抜粋:
今週は、アジア・アフリカ地域文化基礎のリレー講義の一環として、「ラーマーヤナに見る東南アジアのインド化」というテーマで、水曜3限に107教室で授業をおこないました。この授業では、ラーマーヤナ物語を取り上げて、「インド化」として知られる、古代インド文化が東南アジアに展開したプロセスについて紹介しました。受講者は97名でした。講義全体の担当教員は佐々木あや乃先生です。

【補足】(2019-07-05)
複数の方がレスポンス・シートに質問を書いてくれましたので、簡単ですがお答えをします。


【質問1】
ケチャの源流の一つとなったサンヒャン・ドゥダリ舞踊では少女たちに霊が憑依するということですが、本当なのでしょうか。

【回答1】
近代合理的な見方からはただちに納得しがたいことかもしれません。しかし、客観的にどのようなことが起こっているのかは別にして、バリの人たちがサンヒャン・ドゥダリという事象をこのように説明しているという事実は事実として受けとめてよいと思います。一般的に、憑依のような精神状態をトランスと呼びますが、このような事象はバリに限らず、日本を含めて世界の各地でみられることも指摘しておきたいと思います。


【質問2】
ケチャは観光のために作られたと聞いたことがありますが、実際はどうなのでしょうか。

【回答2】
ケチャの出発点は、バリ在住のドイツ人画家ヴァルター・シュピースが、1932年にバリでロケ撮影が行われた映画『鬼の島』のなかでサンヒャン・ドゥダリ(上記)などのバリの伝統芸能を独自のアレンジで使ったことに始まります。ちなみに、ここでいう「鬼」(dämon)はキリスト教徒ではないバリ人の信仰対象をヨーロッパ人がキリスト教徒の立場からそう呼んだだけのことで、映画は別にホラー映画ではありません。その後、ラーマーヤナの物語を組み込むなどして、1930年代に現在のケチャの原型が出来たと言われています。この意味では確かに観光客に「見せる」という目的があったことは確かですが、バリ人の方でもこの新しいスタイルの芸能に魅了されたという側面も無視できないと思います。


【質問3】
授業の中で、イスラーム暦新年の大晦日に中部ジャワで演じられたラーマーヤナの演劇(ワヤン・ウォン)が紹介されましたが、毎年同じラーマーヤナの演目が大晦日に上演されるのでしょうか。

【回答3】
イスラーム暦新年とラーマーヤナの間にとくに関係はありません。したがって、確かめた訳ではありませんが、この年の演目がたまたまラーマーヤナだったのだと思います。次の質問も参考にしてください。

一覧:
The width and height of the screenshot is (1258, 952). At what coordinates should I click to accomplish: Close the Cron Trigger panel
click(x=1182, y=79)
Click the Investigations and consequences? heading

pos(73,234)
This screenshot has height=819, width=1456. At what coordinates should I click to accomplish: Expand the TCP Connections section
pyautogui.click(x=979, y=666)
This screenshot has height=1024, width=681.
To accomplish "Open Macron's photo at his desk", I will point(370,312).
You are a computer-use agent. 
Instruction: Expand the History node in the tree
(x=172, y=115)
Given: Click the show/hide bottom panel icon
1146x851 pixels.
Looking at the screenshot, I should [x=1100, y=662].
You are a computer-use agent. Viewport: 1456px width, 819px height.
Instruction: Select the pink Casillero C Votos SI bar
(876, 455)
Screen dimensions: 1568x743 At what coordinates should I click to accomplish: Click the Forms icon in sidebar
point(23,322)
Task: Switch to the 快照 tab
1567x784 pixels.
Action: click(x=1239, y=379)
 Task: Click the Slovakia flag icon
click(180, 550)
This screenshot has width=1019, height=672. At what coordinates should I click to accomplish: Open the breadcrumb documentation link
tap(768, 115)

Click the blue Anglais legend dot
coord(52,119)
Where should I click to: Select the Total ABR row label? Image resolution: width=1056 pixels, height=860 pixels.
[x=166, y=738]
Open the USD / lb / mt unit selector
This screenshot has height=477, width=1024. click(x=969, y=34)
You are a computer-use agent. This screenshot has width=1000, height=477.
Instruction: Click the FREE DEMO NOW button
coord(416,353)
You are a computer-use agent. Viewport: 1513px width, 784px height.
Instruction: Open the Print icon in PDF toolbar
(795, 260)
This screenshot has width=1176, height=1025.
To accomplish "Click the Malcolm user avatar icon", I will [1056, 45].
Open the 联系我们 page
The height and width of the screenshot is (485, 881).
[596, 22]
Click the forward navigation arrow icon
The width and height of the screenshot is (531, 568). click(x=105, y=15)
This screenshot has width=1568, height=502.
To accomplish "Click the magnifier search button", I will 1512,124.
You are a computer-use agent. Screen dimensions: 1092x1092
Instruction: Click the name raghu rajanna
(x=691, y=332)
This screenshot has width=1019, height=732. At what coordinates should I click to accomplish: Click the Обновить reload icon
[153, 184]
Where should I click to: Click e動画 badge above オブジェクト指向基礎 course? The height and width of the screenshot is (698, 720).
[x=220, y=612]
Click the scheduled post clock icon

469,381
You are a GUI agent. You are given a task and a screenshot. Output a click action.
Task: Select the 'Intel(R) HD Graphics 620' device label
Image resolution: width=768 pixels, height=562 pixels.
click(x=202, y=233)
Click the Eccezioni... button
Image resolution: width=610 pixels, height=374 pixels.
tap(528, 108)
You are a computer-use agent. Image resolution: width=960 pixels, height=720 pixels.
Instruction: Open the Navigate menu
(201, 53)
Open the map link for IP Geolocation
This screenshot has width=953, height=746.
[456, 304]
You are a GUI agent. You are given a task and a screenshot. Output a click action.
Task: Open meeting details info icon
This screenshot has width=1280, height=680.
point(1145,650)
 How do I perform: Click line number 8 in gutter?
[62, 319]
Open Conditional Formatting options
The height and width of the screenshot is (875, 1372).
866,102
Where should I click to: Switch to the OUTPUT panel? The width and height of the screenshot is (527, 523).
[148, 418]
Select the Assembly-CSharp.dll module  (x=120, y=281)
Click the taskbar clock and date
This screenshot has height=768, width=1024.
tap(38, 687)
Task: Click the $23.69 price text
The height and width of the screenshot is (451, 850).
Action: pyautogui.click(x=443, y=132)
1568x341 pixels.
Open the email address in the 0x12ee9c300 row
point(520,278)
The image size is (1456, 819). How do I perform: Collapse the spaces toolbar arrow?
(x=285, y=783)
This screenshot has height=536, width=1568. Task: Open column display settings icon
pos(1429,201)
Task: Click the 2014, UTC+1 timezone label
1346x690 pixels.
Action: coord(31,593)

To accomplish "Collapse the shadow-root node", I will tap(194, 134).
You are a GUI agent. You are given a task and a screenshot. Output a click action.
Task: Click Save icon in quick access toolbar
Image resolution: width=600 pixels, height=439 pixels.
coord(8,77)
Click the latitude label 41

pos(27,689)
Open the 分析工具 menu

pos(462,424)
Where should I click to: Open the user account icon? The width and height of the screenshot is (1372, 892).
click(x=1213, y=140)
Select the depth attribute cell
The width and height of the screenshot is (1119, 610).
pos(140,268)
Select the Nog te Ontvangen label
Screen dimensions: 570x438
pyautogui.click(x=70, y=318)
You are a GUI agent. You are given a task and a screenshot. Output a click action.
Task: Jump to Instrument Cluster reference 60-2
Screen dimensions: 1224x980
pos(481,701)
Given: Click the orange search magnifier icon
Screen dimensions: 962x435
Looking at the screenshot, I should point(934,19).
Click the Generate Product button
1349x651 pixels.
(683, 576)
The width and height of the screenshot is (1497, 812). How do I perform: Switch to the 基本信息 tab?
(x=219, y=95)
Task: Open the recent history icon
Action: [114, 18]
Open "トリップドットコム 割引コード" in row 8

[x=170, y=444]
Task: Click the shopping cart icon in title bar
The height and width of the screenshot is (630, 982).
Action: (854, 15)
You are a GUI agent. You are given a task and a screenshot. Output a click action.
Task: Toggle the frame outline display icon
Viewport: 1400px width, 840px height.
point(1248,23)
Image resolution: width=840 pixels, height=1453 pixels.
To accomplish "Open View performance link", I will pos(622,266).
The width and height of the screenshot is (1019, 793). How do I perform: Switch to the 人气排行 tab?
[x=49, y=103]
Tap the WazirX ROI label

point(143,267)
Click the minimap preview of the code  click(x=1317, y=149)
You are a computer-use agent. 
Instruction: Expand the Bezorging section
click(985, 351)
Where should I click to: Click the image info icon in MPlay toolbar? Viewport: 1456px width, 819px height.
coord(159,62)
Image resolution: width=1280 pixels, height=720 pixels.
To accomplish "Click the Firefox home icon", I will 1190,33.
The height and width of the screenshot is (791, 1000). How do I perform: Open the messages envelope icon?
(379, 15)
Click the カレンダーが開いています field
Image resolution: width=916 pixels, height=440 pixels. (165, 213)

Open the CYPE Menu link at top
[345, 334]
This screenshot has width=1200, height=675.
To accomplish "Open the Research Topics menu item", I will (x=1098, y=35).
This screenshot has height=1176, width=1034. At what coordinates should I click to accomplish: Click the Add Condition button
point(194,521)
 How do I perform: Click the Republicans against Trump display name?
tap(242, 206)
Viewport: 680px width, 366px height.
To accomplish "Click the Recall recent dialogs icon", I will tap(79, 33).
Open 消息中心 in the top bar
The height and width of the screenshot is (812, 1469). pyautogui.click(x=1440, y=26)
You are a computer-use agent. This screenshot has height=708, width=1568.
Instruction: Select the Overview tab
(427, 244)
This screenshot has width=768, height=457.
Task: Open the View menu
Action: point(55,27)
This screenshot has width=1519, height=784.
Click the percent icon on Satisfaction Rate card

課題の目的: ラーマーヤナの講義に関する抜粋を、最後の文の次から書き継ぐこと。

想定解答:
【質問4】
授業ではラーマーヤナについて紹介されましたが、ヒンドゥー教のもう一つの叙事詩であるマハーバーラタはあまり好まれていないのでしょうか。

【回答4】
東南アジア全体を見るとラーマーヤナの方が人気が高く、芸能の主題としてもラーマーヤナが取り上げられています。ただ、興味深いことに、ジャワではマハーバーラタの方が圧倒的に人気があります。授業では、ジャワにおけるラーマーヤナの上演例を挙げるためにラーマーヤナの演劇(ワヤン・ウォン)を紹介しましたが、実際にはラーマーヤナの演目よりもマハーバーラタから取られた演目が演じられことの方が多いです。


【質問5】
イスラームが多数派のインドネシアや上座仏教が多数派のタイでラーマーヤナの物語が演じられているということですが、ラーマがヴィシュヌ神の転生なのであれば、そこにはヴィシュヌ神への信仰はあるのでしょうか。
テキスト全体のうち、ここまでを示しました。